The tempting path: fetch all orders, then loop and call Product.findById() for each one. That's an N+1 — one extra query per document, and each round trip adds latency.

$lookup solves this in a single query:

const ordersWithProducts = await Order.aggregate([
  { $match: { userId: new mongoose.Types.ObjectId(userId) } },
  {
    $lookup: {
      from: 'products',
      localField: 'productId',
      foreignField: '_id',
      as: 'product',
    },
  },
  { $unwind: '$product' },
  {
    $project: {
      _id: 1,
      total: 1,
      createdAt: 1,
      'product.name': 1,
      'product.sku': 1,
    },
  },
])

One query. MongoDB performs the join server-side.
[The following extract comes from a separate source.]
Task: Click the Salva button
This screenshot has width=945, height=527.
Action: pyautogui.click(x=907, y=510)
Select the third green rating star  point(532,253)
Note the $unwind after $lookup — the lookup stage always produces an array for the joined field, even for a one-to-one relationship. $unwind flattens it to a scalar so you can reference product.name directly in subsequent stages.

For one-to-many relationships where you want all matched items as an array, skip the $unwind and you get the array behavior naturally.
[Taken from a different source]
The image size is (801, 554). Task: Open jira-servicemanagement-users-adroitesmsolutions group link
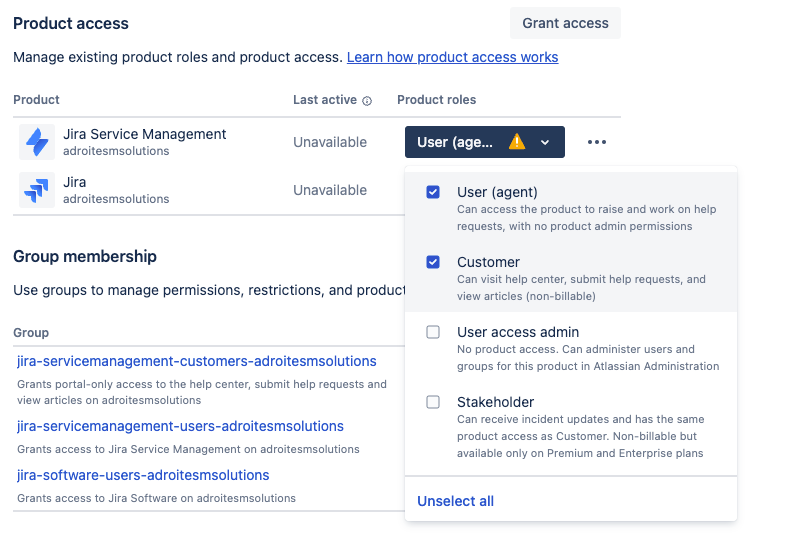pyautogui.click(x=180, y=426)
Pagination With Totals in One Round Trip

Standard MERN pagination typically means two queries: one for the page of data, one for the total document count. $facet lets you run both sub-pipelines simultaneously against the same filtered set:

const [result] = await Product.aggregate([
  { $match: { category, inStock: true } },
  {
    $facet: {
      data: [
        { $sort: { createdAt: -1 } },
        { $skip: (page - 1) * pageSize },
        { $limit: pageSize },
      ],
      totalCount: [{ $count: 'count' }],
    },
  },
])

const { data, totalCount } = result
const total = totalCount[0]?.count ?? 0

Both branches share the same $match — MongoDB doesn't re-scan the collection for each facet. One database round trip, two results.

Using Aggregations With Mongoose

Mongoose's .aggregate() method accepts the same pipeline array you'd pass to the raw driver. One thing to know: Mongoose does not apply schema transforms, virtuals, or getter functions to aggregation results. What comes back is plain JavaScript objects shaped entirely by your $project stage.

For dashboard queries and reporting endpoints, that's almost always what you want — you're building view models, not working with Mongoose document instances. Just don't expect .toJSON() transforms or instance methods on the result. Keep aggregation outputs as plain data; keep your Mongoose document API for single-document CRUD where you need it.

One practical note on indexes: $match at the start of a pipeline uses indexes exactly as .find() does. If you're running aggregations on large collections, make sure the fields you filter on early are indexed. An unindexed $match on a million-document collection is just as slow as an unindexed find.

Takeaway

The aggregation pipeline is how MongoDB is meant to be used for anything beyond a simple read. If your application code is filtering, sorting, summarizing, joining, or paginating data that came back from a .find() — you have a pipeline waiting to be written. The database is faster at it, your Node process uses less memory, and the intent of the query is often clearer than a chain of .map() and .reduce() calls applied to the wrong data layer.

Start with $match and $group. The rest follows naturally from there.